I have been getting ready to sell my land on a rent with option to buy basis to a person who agreed with the dreams and visions I had but was never able to carry out. I love my land and do not want it to be crushed into a subdivision so I want a buyer who would put conservation easements on the land. I do not need (yikes do not want) somebody taking care of me at this point but I do want what is called in legal terms a life estate. 
I am sure there are a good number of folks in Arizona who are old hippies like me who feel and think the same way I do, so as you craft your offer with the aid of folks on here, do warp in some of what would work for me. I especially like the idea of your having your very own housing. So many folks these days look for a house first but provided by somebody else! Hooray for your rv!and a woman with two men. Now there's an interesting concept after all the recent news stories about jack mormons with many wives and vast broods of children.


----------



## Ebediah (Apr 22, 2010)

Nope....not morman, jack or otherwise.

And yes, that is what we're hoping for some folks here in Arizona who need a little, or a lot of help on thier place. And to clear up any misunderstandings, I am single, THEY are married. 

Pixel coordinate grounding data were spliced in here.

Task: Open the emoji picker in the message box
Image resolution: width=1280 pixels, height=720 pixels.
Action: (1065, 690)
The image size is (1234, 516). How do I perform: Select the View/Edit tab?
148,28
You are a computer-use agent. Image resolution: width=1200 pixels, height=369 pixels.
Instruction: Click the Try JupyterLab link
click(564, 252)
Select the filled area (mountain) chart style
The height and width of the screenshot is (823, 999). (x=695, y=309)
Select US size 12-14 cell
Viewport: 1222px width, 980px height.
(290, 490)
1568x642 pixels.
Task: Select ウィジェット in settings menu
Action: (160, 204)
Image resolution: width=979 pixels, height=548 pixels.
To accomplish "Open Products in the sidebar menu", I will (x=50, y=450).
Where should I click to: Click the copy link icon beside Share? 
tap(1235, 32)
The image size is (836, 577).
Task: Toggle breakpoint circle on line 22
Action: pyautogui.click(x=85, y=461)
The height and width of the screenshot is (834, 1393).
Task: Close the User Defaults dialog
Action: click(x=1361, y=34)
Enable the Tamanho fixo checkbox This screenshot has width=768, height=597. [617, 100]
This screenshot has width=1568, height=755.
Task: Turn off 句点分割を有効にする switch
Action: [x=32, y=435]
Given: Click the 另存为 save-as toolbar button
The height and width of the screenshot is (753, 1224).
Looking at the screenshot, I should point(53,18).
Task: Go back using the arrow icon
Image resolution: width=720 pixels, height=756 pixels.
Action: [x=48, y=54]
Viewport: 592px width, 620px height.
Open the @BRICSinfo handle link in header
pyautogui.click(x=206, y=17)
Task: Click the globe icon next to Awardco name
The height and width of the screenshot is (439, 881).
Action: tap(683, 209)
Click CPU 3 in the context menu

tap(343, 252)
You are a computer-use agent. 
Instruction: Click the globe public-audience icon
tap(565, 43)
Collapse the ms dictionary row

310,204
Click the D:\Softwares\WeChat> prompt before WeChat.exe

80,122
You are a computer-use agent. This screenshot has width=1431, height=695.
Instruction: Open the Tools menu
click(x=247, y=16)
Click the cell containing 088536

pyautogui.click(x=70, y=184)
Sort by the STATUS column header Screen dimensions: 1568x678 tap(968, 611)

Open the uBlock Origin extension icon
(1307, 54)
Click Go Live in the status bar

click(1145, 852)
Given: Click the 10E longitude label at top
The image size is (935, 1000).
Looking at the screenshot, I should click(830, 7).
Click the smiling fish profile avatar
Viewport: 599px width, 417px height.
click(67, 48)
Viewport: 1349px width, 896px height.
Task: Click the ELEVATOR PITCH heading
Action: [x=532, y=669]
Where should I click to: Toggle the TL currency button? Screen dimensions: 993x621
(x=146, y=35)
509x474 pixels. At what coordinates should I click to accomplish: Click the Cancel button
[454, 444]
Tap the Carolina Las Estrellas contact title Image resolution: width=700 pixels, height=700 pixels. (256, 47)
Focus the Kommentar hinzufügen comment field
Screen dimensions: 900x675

Thanks for the reply and may you find what you seek. What is your 'dream and vision'? Is your property in Virginia too?


----------



## Navotifarm (Dec 16, 2009)

My original vision has been changed and shaped as I have changed and shaped, plus there is the matter of increasing changing and restrictions in zoning and bilding codes and laws and escalating taxes. I am sure that will be happening in Arizona plus in the future water problems can only get worse. 
I don't know about other states but statistically in Virginia the average farmer is age 65. Farmland and woodland is being decimated by subdivisions both because of government expansion and a huge influx of disgruntled New Yorkers. New England, Virginia and other states (maybe Arizona?) Are becoming aware of the aging farmer population and seeking to match mate us old geezers with young persons. Who have caught the Green Fever. Others are trying to protect the land with conservation easements which are a great idea but backfire because they exclude farming. Both the farm matching and the conservation easement. Efforts are mostly run by bureaucrats who live in subdivisions or urban settings so they lack effectiveness. 
what has worked for the persons I know who have found properties has been simply to choose the area they want to be in for reasons important to them such as proximity to farmer's market, good schools, soil types, water, favorable zoning - whatever priorities they have - then they simply start hunting themselves, driving around and around till suddenly, bingo, there is the property that "has their name on it." 
In religious terms this is called the descent of grace. I know several people who found their properties by just plain looking for them but I don't know (personally) anybody who found what they wanted with a real estate agent or by one of the match organizations. In Virginia we have Virginia Farm Link so maybe there is an Arizona Farm Link?
There are some seminars being conducted on this topic also. I went to one called "Hosting the Small Farm Dream." The matrix for it was in New England. 
That lengthy reply doesn't tell you my vision. I will ponder that topic and post it on the General Questions Board if someone doesnt beat me to it!


----------



## Navotifarm (Dec 16, 2009)

Since your barter offer as care for elderly in lieu of money as downpayment for land which you could establish a multi-faceted farming venture in order to get the $ to pay for purchase is an interesting possibility parallel to postings by some other folks, I just posted a new thread on the first or Questions board. I respect that we are not supposed to cross post and this is a very big question so this is to alert you I have partially responded to your barter offer by seeking solution to the question of mechanics in crafting a win/win/win agreement that would work for land owner-grantor, biological heir-purchase price remainderman-recipient and surrogate heir- grantee. I believe the best way to do this is to create an LLC or trust with the land as an asset so as to not be destroyed by inheritance taxes but there's a lot of unknowns with barter in a money economy! As you obviously are aware!


----------